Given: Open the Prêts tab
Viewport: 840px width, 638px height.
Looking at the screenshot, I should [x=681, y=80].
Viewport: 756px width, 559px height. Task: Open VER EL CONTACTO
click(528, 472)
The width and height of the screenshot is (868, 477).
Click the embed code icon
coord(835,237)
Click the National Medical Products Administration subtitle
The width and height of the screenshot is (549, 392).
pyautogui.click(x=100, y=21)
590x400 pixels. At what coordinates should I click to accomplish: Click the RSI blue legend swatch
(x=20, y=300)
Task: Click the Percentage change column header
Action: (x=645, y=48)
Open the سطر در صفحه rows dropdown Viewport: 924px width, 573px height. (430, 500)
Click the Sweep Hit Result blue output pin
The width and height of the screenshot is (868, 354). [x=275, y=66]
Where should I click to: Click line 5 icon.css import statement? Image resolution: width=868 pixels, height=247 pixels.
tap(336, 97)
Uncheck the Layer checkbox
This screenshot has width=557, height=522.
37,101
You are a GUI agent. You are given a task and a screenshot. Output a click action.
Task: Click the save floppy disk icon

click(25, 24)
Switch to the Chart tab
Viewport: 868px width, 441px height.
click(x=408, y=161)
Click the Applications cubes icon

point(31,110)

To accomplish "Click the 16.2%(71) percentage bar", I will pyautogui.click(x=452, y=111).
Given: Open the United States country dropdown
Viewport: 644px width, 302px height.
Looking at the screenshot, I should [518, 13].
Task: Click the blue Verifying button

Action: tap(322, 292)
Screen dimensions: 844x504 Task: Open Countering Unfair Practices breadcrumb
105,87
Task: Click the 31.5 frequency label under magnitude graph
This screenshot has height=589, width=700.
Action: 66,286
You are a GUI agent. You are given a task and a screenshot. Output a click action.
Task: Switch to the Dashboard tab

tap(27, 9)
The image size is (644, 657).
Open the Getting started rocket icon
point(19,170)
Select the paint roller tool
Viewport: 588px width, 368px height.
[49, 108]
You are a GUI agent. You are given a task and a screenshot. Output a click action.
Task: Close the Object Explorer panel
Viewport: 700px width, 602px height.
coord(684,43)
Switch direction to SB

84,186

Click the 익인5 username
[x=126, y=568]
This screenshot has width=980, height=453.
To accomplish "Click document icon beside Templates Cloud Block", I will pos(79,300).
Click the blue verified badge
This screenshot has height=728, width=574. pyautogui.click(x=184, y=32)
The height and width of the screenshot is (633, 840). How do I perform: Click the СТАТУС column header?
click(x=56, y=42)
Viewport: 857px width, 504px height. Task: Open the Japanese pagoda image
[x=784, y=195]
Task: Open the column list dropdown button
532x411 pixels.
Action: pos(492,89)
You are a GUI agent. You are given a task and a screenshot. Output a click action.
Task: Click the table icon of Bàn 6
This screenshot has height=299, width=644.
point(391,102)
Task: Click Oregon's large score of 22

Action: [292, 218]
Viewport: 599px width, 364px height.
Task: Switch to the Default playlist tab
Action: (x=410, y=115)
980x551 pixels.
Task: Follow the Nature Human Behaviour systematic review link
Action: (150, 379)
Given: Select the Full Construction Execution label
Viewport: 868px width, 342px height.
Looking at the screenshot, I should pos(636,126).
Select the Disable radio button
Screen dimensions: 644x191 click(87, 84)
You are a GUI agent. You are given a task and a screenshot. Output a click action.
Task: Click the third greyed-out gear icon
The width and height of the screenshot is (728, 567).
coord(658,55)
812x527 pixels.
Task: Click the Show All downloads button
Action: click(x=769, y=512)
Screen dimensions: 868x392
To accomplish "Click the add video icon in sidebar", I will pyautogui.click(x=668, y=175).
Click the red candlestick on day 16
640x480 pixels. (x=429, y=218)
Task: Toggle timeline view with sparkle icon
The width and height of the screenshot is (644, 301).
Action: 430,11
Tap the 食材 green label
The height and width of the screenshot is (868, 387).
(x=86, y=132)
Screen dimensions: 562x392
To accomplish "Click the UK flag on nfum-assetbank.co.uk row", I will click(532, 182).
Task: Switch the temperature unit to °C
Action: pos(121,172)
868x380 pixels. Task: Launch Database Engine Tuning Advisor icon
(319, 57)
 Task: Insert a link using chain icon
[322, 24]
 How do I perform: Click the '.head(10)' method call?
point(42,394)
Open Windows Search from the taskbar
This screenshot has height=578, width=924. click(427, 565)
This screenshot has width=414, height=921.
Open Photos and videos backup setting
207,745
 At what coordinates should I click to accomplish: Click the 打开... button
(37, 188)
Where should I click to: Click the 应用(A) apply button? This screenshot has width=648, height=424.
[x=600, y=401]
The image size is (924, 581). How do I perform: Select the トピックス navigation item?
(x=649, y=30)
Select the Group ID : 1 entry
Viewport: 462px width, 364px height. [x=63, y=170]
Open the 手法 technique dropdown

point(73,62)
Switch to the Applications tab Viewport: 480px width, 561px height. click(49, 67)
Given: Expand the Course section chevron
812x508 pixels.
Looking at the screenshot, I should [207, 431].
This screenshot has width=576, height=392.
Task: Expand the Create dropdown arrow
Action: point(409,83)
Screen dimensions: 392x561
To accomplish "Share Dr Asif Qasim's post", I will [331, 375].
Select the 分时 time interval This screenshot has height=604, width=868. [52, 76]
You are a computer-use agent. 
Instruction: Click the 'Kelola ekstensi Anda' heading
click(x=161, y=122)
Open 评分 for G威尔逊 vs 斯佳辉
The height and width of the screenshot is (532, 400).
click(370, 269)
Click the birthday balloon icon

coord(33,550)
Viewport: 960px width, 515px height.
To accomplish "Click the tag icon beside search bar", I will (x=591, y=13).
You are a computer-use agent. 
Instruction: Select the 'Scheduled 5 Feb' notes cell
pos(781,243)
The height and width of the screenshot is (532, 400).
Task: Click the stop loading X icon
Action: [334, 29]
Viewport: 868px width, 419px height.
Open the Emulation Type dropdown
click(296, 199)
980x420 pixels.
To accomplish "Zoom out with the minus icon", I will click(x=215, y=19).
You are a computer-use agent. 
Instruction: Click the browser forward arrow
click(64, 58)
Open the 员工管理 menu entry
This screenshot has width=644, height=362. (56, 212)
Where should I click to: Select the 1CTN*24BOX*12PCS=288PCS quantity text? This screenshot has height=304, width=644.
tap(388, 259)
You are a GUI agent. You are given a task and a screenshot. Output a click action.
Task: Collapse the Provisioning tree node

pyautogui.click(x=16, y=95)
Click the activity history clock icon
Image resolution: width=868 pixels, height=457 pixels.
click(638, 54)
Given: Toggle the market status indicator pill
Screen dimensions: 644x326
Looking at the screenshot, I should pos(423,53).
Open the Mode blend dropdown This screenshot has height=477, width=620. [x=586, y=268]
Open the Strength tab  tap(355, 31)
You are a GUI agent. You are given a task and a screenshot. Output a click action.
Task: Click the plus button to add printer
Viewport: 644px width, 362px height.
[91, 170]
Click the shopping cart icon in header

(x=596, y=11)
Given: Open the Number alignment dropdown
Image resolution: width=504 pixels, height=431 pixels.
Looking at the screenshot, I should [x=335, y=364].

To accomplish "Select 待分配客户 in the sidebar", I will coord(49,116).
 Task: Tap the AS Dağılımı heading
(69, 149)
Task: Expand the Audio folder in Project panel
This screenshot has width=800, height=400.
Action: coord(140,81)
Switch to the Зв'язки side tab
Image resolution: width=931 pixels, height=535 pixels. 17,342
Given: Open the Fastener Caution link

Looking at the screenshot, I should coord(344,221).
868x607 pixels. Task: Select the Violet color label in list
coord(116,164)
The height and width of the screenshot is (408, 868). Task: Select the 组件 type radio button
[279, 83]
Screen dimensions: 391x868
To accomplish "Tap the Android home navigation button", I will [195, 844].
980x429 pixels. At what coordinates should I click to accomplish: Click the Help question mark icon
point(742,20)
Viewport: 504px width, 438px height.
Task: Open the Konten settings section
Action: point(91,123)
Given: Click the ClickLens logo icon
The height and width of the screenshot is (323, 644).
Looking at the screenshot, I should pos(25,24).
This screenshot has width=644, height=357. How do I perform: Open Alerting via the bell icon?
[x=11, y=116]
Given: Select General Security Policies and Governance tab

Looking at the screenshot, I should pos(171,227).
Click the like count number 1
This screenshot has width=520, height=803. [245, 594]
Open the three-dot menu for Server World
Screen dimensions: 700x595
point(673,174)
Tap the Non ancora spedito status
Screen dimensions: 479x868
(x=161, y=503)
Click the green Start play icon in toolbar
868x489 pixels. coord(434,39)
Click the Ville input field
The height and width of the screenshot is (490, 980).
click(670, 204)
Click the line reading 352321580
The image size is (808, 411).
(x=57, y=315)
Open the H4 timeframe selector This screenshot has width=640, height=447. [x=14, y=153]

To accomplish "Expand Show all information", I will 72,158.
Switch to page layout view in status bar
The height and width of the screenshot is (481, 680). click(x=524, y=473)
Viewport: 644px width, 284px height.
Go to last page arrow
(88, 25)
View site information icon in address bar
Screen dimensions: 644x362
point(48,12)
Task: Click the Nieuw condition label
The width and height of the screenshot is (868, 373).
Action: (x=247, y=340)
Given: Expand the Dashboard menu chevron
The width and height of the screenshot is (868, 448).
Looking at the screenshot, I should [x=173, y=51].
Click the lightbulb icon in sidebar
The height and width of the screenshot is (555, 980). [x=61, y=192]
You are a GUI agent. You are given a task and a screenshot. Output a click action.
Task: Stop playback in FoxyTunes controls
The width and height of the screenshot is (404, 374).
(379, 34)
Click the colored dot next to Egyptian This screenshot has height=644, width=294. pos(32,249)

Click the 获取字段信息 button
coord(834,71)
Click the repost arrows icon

> YOUR TASK
Given the data above, transcribe exactly the lines from the one containing "Task: Click the third greyed-out gear icon" down to the one containing "Task: Toggle timeline view with sparkle icon", and no others.

> WRITTEN REPLY
Task: Click the third greyed-out gear icon
The width and height of the screenshot is (728, 567).
coord(658,55)
812x527 pixels.
Task: Click the Show All downloads button
Action: click(x=769, y=512)
Screen dimensions: 868x392
To accomplish "Click the add video icon in sidebar", I will pyautogui.click(x=668, y=175).
Click the red candlestick on day 16
640x480 pixels. (x=429, y=218)
Task: Toggle timeline view with sparkle icon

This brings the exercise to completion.